----- The data -----

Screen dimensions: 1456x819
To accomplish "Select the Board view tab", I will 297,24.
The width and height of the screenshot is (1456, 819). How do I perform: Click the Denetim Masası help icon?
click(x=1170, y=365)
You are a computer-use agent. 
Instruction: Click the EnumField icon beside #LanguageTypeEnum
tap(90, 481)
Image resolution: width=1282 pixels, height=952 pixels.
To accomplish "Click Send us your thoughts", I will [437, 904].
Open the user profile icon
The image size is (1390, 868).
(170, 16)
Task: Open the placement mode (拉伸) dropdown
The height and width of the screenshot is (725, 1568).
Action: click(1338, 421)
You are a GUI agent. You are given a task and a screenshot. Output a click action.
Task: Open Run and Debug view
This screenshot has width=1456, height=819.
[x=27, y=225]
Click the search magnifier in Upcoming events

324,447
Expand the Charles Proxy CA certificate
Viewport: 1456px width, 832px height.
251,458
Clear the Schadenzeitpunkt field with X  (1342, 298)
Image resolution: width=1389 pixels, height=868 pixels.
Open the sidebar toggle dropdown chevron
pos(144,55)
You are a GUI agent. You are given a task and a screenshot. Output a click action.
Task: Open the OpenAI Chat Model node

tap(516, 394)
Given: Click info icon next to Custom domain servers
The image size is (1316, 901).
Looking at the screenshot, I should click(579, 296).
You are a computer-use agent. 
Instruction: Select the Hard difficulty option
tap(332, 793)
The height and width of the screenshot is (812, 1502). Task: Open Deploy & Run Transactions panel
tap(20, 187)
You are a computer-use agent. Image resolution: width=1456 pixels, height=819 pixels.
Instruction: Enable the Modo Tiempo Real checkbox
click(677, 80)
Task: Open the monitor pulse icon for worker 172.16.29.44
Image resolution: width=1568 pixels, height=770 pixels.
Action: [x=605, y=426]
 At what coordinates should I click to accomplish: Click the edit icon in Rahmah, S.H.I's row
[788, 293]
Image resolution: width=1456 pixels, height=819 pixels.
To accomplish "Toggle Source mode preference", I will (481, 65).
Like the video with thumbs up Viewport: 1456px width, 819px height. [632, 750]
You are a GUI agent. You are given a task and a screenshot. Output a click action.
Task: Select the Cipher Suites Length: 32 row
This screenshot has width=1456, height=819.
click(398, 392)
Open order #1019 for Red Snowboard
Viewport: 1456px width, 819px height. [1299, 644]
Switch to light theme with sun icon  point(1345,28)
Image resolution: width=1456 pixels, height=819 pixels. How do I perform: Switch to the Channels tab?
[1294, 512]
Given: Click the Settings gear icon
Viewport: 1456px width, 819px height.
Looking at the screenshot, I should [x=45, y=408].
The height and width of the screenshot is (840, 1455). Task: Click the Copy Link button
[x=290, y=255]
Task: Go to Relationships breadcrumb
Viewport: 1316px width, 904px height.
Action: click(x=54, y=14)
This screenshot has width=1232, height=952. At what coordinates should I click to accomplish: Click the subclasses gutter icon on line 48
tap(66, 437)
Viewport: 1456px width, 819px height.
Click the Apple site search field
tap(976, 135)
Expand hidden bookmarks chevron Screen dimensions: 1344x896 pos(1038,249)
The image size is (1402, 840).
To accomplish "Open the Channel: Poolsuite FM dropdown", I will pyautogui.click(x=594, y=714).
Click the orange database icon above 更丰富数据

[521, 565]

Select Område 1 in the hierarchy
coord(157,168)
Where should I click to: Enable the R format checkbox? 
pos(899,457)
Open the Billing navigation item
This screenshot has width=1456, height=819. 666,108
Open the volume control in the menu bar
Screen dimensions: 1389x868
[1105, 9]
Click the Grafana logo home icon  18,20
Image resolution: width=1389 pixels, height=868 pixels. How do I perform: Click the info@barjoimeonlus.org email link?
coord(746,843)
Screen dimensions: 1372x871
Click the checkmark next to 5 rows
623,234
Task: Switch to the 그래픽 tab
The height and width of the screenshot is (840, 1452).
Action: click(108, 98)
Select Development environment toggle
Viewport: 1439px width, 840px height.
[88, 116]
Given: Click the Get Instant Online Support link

-----

- Activity -
Take the entries and print them exactly. Keep every line.

- Task answer -
Screen dimensions: 1456x819
To accomplish "Select the Board view tab", I will 297,24.
The width and height of the screenshot is (1456, 819). How do I perform: Click the Denetim Masası help icon?
click(x=1170, y=365)
You are a computer-use agent. 
Instruction: Click the EnumField icon beside #LanguageTypeEnum
tap(90, 481)
Image resolution: width=1282 pixels, height=952 pixels.
To accomplish "Click Send us your thoughts", I will [437, 904].
Open the user profile icon
The image size is (1390, 868).
(170, 16)
Task: Open the placement mode (拉伸) dropdown
The height and width of the screenshot is (725, 1568).
Action: click(1338, 421)
You are a GUI agent. You are given a task and a screenshot. Output a click action.
Task: Open Run and Debug view
This screenshot has width=1456, height=819.
[x=27, y=225]
Click the search magnifier in Upcoming events

324,447
Expand the Charles Proxy CA certificate
Viewport: 1456px width, 832px height.
251,458
Clear the Schadenzeitpunkt field with X  (1342, 298)
Image resolution: width=1389 pixels, height=868 pixels.
Open the sidebar toggle dropdown chevron
pos(144,55)
You are a GUI agent. You are given a task and a screenshot. Output a click action.
Task: Open the OpenAI Chat Model node

tap(516, 394)
Given: Click info icon next to Custom domain servers
The image size is (1316, 901).
Looking at the screenshot, I should click(579, 296).
You are a computer-use agent. 
Instruction: Select the Hard difficulty option
tap(332, 793)
The height and width of the screenshot is (812, 1502). Task: Open Deploy & Run Transactions panel
tap(20, 187)
You are a computer-use agent. Image resolution: width=1456 pixels, height=819 pixels.
Instruction: Enable the Modo Tiempo Real checkbox
click(677, 80)
Task: Open the monitor pulse icon for worker 172.16.29.44
Image resolution: width=1568 pixels, height=770 pixels.
Action: [x=605, y=426]
 At what coordinates should I click to accomplish: Click the edit icon in Rahmah, S.H.I's row
[788, 293]
Image resolution: width=1456 pixels, height=819 pixels.
To accomplish "Toggle Source mode preference", I will (481, 65).
Like the video with thumbs up Viewport: 1456px width, 819px height. [632, 750]
You are a GUI agent. You are given a task and a screenshot. Output a click action.
Task: Select the Cipher Suites Length: 32 row
This screenshot has width=1456, height=819.
click(398, 392)
Open order #1019 for Red Snowboard
Viewport: 1456px width, 819px height. [1299, 644]
Switch to light theme with sun icon  point(1345,28)
Image resolution: width=1456 pixels, height=819 pixels. How do I perform: Switch to the Channels tab?
[1294, 512]
Given: Click the Settings gear icon
Viewport: 1456px width, 819px height.
Looking at the screenshot, I should [x=45, y=408].
The height and width of the screenshot is (840, 1455). Task: Click the Copy Link button
[x=290, y=255]
Task: Go to Relationships breadcrumb
Viewport: 1316px width, 904px height.
Action: click(x=54, y=14)
This screenshot has width=1232, height=952. At what coordinates should I click to accomplish: Click the subclasses gutter icon on line 48
tap(66, 437)
Viewport: 1456px width, 819px height.
Click the Apple site search field
tap(976, 135)
Expand hidden bookmarks chevron Screen dimensions: 1344x896 pos(1038,249)
The image size is (1402, 840).
To accomplish "Open the Channel: Poolsuite FM dropdown", I will pyautogui.click(x=594, y=714).
Click the orange database icon above 更丰富数据

[521, 565]

Select Område 1 in the hierarchy
coord(157,168)
Where should I click to: Enable the R format checkbox? 
pos(899,457)
Open the Billing navigation item
This screenshot has width=1456, height=819. 666,108
Open the volume control in the menu bar
Screen dimensions: 1389x868
[1105, 9]
Click the Grafana logo home icon  18,20
Image resolution: width=1389 pixels, height=868 pixels. How do I perform: Click the info@barjoimeonlus.org email link?
coord(746,843)
Screen dimensions: 1372x871
Click the checkmark next to 5 rows
623,234
Task: Switch to the 그래픽 tab
The height and width of the screenshot is (840, 1452).
Action: click(108, 98)
Select Development environment toggle
Viewport: 1439px width, 840px height.
[88, 116]
Given: Click the Get Instant Online Support link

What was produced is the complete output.